Seletividade Alimentar

A seletividade alimentar é um problema que está cada vez chegando mais ao consultório de Terapia Ocupacional (Integração Sensorial), muitas vezes, por indicação da gastroentereologista, da nutricionista ou da fonoaudióloga, pois são as primeiras profissionais a serem procuradas nesse caso. É um assunto complexo, pois envolve a saúde da criança ou adolescente e gera um sentimento de culpa e impotência, principalmente nas mães.

Consideramos que a criança ou adolescente tem seletividade alimentar quando restringe um grupo ou vários grupos de alimentos, comprometendo o seu estado nutricional, a dinâmica familiar ou até mesmo sua vida social.

Pode ser considerada um transtorno, e pode ser de base sensorial, ou seja, a criança tem dificuldade em processar sensações do seu corpo e do meio, levando a recusar os alimentos pela textura, consistência , sabor, cheiro e temperatura.

A Terapeuta Ocupacional com formação em Integração Sensorial, irá fazer uma avaliação com intuito de saber qual ou quais sistemas encontram-se alterados, para em seguida realizar a intervenção adequada. Lembrando que é um processo lento, que exige paciência e perseverança por parte do profissional e da família. A família é essencial nesse momento, pois será parceira, seguindo as orientações e dando continuidade ao trabalho feito no consultório.

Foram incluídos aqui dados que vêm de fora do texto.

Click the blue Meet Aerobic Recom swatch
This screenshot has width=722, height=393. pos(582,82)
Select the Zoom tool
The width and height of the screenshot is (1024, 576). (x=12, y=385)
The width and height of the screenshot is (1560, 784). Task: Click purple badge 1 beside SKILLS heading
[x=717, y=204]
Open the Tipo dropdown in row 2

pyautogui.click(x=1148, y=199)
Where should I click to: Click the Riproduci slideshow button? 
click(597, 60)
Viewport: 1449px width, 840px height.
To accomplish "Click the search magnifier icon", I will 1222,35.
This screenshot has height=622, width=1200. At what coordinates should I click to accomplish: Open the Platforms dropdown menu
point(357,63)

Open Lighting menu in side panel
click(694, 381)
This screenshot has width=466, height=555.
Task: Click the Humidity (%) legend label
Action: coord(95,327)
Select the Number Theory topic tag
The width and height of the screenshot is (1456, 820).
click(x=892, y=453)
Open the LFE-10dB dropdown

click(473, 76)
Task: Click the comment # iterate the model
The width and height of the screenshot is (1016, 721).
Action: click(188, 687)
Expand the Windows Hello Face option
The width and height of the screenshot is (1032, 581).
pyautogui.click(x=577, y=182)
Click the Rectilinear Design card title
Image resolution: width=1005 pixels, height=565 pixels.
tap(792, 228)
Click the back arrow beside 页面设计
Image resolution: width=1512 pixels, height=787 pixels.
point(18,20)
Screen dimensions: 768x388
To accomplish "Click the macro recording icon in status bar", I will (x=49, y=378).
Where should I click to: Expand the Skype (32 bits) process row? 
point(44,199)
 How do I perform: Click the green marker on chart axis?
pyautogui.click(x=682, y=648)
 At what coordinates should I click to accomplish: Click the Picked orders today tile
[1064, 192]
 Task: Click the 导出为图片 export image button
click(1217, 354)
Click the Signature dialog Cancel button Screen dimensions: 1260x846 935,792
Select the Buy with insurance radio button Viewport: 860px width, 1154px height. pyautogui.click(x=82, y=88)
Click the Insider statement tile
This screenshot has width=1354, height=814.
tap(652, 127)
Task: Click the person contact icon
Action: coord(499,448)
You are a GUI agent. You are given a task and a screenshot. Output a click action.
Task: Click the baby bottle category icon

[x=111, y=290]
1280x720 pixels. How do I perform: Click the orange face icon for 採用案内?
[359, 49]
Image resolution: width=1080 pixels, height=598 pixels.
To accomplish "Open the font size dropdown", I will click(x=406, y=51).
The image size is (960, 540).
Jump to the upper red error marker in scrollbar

Quanto mais cedo for iniciado a intervenção de Integração Sensorial, mais fácil reverter o quadro e prevenir outros problemas, como de mastigação, deglutição, e até psicológicos. Muitas vezes, começa por uma dificuldade de processamento sensorial, que não é dada a devida importância, ou a família intervém de forma inadequada, gerando problemas emocionais.

O trabalho da equipe interdisciplinar é muito importante nos casos de seletividade alimentar.

Aqui vão algumas dicas:

– Nunca forçar a criança a comer, temos que fazer uma aproximação com a comida de forma prazerosa.
– Levá-la ao supermercado para ajudar a escolher as frutas, legumes e outros alimentos.
– Ajudar a preparar seu lanche.
– Brincar de fazer comidinhas diferentes (com alimentos).
– Comer junto com a família (assim a criança vai ver o alimento, sentir o cheiro…)
– Brincar de dar comidinha ao boneco, dinossauro, etc.
– Evitar eletrônicos no momento das refeições.
– Brincar com amoeba, massinha, espuma, areia, tinta e outros.

OBS: toda mudança tem que ser realizada aos poucos e de forma lúdica, sempre respeitando as dificuldades sensoriais da criança.

– Procure ajuda de um Terapeuta Ocupacional com certificação em Integração Sensorial e outros profissionais necessários de acordo com a demanda da criança.